DAOs (Decentralized Autonomous Organizations) are organizations represented by rules coded as a transparent computer program, controlled by the members of the organization and not influenced by a central government.
Because these rules are embedded in the code, no managers are needed, eliminating all bureaucratic and hierarchical hurdles. “Decentralized autonomous organizations” or DAOs represent exactly what they are called; they are:
- decentralized, so the rules cannot be changed by anyone person or central party;
- autonomous, so they operate based on logic written into a smart contract, without human intervention. They remain functional as long as the underlying blockchain is functioning;
- Organizations or entities that coordinate activities among a distributed community of stakeholders – for example, developers and users on a particular blockchain network.

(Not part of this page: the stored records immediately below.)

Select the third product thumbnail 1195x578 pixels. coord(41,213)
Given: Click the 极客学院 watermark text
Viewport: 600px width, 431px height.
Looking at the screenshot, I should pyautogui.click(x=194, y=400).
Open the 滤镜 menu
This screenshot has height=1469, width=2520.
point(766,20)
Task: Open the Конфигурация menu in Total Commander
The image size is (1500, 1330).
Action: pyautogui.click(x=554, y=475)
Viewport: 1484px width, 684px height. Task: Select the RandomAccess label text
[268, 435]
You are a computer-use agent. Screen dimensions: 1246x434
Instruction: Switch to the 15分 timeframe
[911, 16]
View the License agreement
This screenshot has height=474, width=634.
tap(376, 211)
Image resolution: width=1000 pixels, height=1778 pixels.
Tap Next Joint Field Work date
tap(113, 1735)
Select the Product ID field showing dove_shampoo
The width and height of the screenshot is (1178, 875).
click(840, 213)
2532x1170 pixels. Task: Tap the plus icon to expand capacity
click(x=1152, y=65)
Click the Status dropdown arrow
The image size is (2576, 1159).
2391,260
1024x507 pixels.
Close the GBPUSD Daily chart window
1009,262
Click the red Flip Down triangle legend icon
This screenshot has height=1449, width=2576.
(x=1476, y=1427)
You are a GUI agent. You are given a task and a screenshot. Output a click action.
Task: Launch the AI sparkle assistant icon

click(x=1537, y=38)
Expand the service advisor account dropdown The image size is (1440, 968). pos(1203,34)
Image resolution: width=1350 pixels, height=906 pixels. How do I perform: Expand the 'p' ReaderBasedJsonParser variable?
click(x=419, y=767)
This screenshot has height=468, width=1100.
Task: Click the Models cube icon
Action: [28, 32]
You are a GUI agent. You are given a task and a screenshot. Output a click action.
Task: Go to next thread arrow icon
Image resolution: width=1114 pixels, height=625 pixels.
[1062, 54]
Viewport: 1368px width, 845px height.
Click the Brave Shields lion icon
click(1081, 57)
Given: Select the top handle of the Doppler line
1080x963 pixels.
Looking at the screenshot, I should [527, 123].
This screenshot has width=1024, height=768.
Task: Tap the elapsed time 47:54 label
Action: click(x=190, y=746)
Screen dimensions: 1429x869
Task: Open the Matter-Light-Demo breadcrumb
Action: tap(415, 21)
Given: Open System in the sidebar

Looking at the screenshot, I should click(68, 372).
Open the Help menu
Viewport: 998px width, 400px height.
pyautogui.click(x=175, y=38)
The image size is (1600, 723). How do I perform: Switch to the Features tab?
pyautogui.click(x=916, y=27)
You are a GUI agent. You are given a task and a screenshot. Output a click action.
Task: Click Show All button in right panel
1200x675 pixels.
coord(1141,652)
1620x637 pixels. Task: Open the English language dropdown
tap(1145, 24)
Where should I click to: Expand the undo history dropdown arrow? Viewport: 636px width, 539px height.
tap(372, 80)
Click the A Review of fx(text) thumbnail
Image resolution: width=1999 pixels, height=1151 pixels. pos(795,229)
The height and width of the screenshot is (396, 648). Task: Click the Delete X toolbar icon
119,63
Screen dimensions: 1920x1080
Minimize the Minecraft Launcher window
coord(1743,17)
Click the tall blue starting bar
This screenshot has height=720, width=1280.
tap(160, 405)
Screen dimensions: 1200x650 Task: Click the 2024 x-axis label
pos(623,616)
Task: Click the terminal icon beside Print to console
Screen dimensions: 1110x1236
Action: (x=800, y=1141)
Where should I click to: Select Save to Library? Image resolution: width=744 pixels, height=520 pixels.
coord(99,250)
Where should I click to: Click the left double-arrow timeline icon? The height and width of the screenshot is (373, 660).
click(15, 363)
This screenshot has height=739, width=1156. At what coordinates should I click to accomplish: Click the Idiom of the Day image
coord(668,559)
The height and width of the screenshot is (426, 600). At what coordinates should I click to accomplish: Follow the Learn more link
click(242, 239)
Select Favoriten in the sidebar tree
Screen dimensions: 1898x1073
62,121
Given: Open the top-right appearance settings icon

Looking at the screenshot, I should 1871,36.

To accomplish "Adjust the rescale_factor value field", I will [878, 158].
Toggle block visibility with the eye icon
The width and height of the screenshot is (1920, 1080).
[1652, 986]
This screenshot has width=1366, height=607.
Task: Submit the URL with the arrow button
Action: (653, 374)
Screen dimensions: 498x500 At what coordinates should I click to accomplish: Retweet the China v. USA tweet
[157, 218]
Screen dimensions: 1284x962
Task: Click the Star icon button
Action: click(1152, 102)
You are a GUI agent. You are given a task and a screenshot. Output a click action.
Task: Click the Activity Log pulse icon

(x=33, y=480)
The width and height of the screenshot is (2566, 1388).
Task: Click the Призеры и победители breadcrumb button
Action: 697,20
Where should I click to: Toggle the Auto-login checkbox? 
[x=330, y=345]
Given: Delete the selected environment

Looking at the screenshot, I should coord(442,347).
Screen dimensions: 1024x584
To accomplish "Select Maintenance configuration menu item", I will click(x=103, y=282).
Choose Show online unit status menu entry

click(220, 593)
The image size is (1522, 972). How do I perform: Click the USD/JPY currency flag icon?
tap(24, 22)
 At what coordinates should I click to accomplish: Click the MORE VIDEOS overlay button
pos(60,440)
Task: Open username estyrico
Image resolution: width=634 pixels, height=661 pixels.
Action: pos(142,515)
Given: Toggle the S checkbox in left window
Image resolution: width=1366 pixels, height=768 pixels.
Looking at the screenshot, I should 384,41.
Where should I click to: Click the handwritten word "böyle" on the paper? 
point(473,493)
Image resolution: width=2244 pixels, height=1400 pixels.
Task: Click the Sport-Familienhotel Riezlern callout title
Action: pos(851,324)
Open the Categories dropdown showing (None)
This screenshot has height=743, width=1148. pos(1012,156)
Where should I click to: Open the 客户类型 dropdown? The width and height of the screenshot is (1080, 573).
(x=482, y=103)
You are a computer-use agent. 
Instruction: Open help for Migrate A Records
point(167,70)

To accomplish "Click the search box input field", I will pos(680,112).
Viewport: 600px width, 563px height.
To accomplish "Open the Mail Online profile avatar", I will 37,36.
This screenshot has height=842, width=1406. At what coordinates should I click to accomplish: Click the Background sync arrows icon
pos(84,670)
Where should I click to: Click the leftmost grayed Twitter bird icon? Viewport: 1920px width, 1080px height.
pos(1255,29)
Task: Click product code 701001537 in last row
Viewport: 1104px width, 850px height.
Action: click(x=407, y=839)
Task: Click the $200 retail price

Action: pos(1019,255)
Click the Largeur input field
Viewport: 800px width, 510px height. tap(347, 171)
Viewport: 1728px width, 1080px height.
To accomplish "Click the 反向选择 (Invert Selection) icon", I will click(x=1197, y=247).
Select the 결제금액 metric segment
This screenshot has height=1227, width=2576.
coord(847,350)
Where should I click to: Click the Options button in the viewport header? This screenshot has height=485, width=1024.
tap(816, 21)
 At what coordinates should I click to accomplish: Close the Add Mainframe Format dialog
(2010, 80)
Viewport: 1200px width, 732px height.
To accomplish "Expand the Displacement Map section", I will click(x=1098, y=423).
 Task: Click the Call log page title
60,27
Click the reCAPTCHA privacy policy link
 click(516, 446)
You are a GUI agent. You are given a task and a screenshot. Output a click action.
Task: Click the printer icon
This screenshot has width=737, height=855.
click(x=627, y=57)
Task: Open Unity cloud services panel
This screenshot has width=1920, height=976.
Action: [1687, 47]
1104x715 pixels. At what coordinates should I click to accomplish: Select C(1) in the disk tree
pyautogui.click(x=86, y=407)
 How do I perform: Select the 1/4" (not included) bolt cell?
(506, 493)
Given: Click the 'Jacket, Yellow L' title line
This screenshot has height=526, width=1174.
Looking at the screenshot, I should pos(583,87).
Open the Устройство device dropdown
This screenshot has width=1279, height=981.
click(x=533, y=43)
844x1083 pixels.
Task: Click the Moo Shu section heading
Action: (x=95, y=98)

DAOs are examples of what is referred to as “on-chain governance.” In traditional corporate governance, for example, companies have bylaws that dictate certain policies, such as the election of a board of directors. A DAO extends this concept into the digital world by encoding bylaws into smart contracts.
Bitcoin is generally considered the first fully functioning DAO because it has programmed rules, operates autonomously and is coordinated through a consensual protocol. The explosion of decentralized finance (DeFi) in 2020 has led to a renewed interest in DAOs: To date, DAOs have been used for many purposes, such as investing, charity, fundraising, borrowing, or buying NFTs, all without an intermediary. A DAO, for example, accepts donations from anyone around the world and members can decide how to spend the donations.